Im Bereich Kunststoffe des Fraunhofer LBF arbeiten interdisziplinäre Teams eng zusammen, um die Alterungsvorgänge und Versagensmechanismen von Kunststoffen besser zu verstehen und die zugehörigen Material- und Lebensdauermodelle zu verbessern. Das Ziel sind optimierte Prüfverfahren und Software-Tools zur Lebensdauervorhersage für komplexe Einsatzszenarien.

Indem sie Alterungsexperimente und Modellierung koppeln, können die Wissenschaftlerinnen und Wissenschaftler Lebensdauer und Versagensrisiko für vorgegebene Einsatzfälle besser abschätzen. Durch Superposition von aufeinanderfolgenden Temperatur-, Feuchte-, Bestrahlungs- und mechanischen Lasten können sie nahezu beliebige Szenarien nachstellen. Als Eingangsgrößen dienen dabei zeitaufgelöste Messdaten für verschiedene Betriebszustände, Wetterdaten oder hypothetische Einsatzszenarien.

Eine Toolbox, sie zu knechten

Am Fraunhofer LBF steht hierfür eine Toolbox, bestehend aus Klimalagerung und Bewitterung, vielfältigen Mess- und Prüfmethoden, einer breit gefächerten chemischen Analytik und anpassbaren Alterungs- und Lebensdauermodellen, zur Verfügung.

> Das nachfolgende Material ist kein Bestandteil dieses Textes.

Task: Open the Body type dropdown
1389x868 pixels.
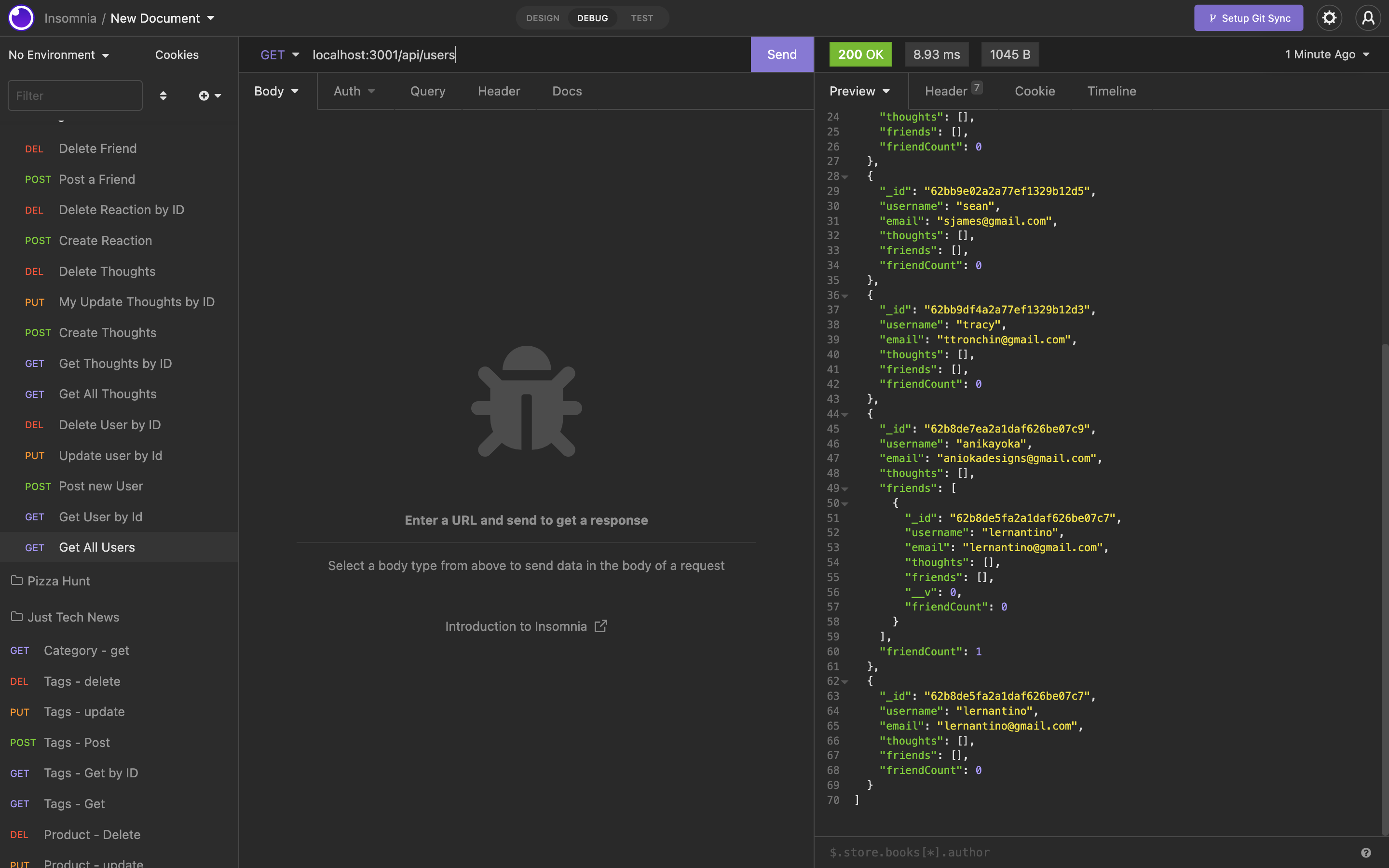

Die Vorgehensweise lässt sich direkt mit der Bauteilauslegung mit FE-Methoden koppeln. Gemeinsam mit Industriepartnern passen die Darmstädter diese an die jeweilige Fragestellung an und begleiten die Überführung in bestehende Abläufe und vorhandene Infrastruktur. Das Resultat sind anwendungsbezogene Prüfvorschriften, kürzere Entwicklungszeiten und ein verringertes Ausfallrisiko im späteren Einsatz. Zielgruppe sind Hersteller und Anwender von Kunststoffkomponenten und -bauteilen sowie polymerbasierten Beschichtungsmaterialien in nahezu allen Wirtschaftsbereichen.